The triangle rang for the evening meal.
“He’s acting as Gerlich’s advance agent. Gerlich tries to let someone else face the dangers first.” Ryba looked down at Dyliess. “Easy there … easy …” A rueful smile crossed her face.
“Should we beef up the standing guard?” asked Ayrlyn.
“For how long? We still need food. We need to get more things working, like the smithy, and possibly a few cows or goats. Not every guard can nurse, and we won’t always have guards with infants at the same time. Guards have to work and guard, or Westwind will fall. I don’t know when Gerlich will try his attack. The only thing we can do is make sure that all the guards have their weapons at hand, whatever they’re doing. Fierral can build a permanent watchpost on top of the ridge, with another warning triangle. Outside of that …” Ryba shrugged.
Nylan and Ayrlyn exchanged glances.
“What can we do, besides what we’re already doing?” asked Ryba. “Let’s go eat.” She slipped Dyliess from her lap into the carrypack, stood, and headed down the stairs. “You’ve eaten, little pig. It’s your mother’s turn.”
Ayrlyn glanced at Nylan and shrugged.
He shrugged back.
As they entered the great room, guards were still straggling in. Nylan almost stopped short at the third table below the first two. It only had one bench, but three of the new guards sat there, flanking Istril and Weryl.
Nylan paused. “Hello there, young fellow.”
Weryl gurgled. Nylan patted his shoulder.
Istril smiled. “He’s good.”
“I’m sure he is.” Nylan returned the smile, hiding a certain dismay. How had he ended up with three children born within a season of each other? His eyes flicked to Ryba’s back, but he kept smiling as he nodded to the three newcomersbefore turning. One was called Nistayna-that he remembered.
A spicy scent Nylan had not smelled before filled the area, and he looked toward the big pot that Kadran set in the middle of the table.
“Something new,” announced the cook. “You take one of those flat biscuit things and pour a ladle of this over the biscuit.”
“It better be good,” muttered Weindre, loud enough for those at all three tables to hear.
“It’s too good for you,” snapped Kadran.
Even the newcomers at the third table smiled briefly.
Ryba slid into her chair, and Nylan and Ayrlyn sat on the benches across from each other.
When the woven grass basket came to Nylan, he broke off a piece of bread, sniffed it, and drew in the spicy aroma. “This even smells good.”
“That’s Blynnal’s new bread,” mumbled Relyn from beside Ayrlyn. “It’s much better.”
“It tastes like real bread,” added Huldran.
Nylan took a thick biscuit and then two ladles full of the main course, a thin stew or thick sauce filled with chunks of meat and assorted chunks of other things, presumably roots or other vegetable matter, and poured it over the flat biscuit.

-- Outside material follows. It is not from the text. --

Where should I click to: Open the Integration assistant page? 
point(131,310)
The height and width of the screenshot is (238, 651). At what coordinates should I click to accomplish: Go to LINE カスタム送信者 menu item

He looked at the brown mass dubiously, then sniffed. Nothing smelled burned or rancid. In fact, the aroma was pleasant, somewhere between minty and something else. Finally, he took a mouthful of meat, sauce, and biscuit.
Ayrlyn and Ryba watched.
“You’re braver than I am,” murmured the healer.
Nylan nodded, chewed, and swallowed. “It’s good. I can’t tell what’s in it, but it’s good.” As he spoke, he could feel his forehead warming, then his face, and then his mouth and throat. “Whe w w w!” He reached for his mug and downed the cold water. It didn’t help, but the bread did.
“Do you still think it’s good?” asked Ryba with a smile, patting Dyliess’s back as she squirmed in the chest carry-pack.
Nylan nodded, and took a second mouthful, a much smaller one.
“Another Blynnal special?” Ayrlyn asked Relyn.
He looked puzzled.
“Did Blynnal cook this?”
“Yes. She is a good cook. You are fortunate to have her.” Relyn ate without water, and without apparent discomfort.
“They clearly like food hotter than we’re used to,” observed Ryba.
After taking a very small bite of her dinner, Ayrlyn nodded.
Nylan broke off another chunk of bread, but kept eating, ignoring Ayrlyn’s amused smile.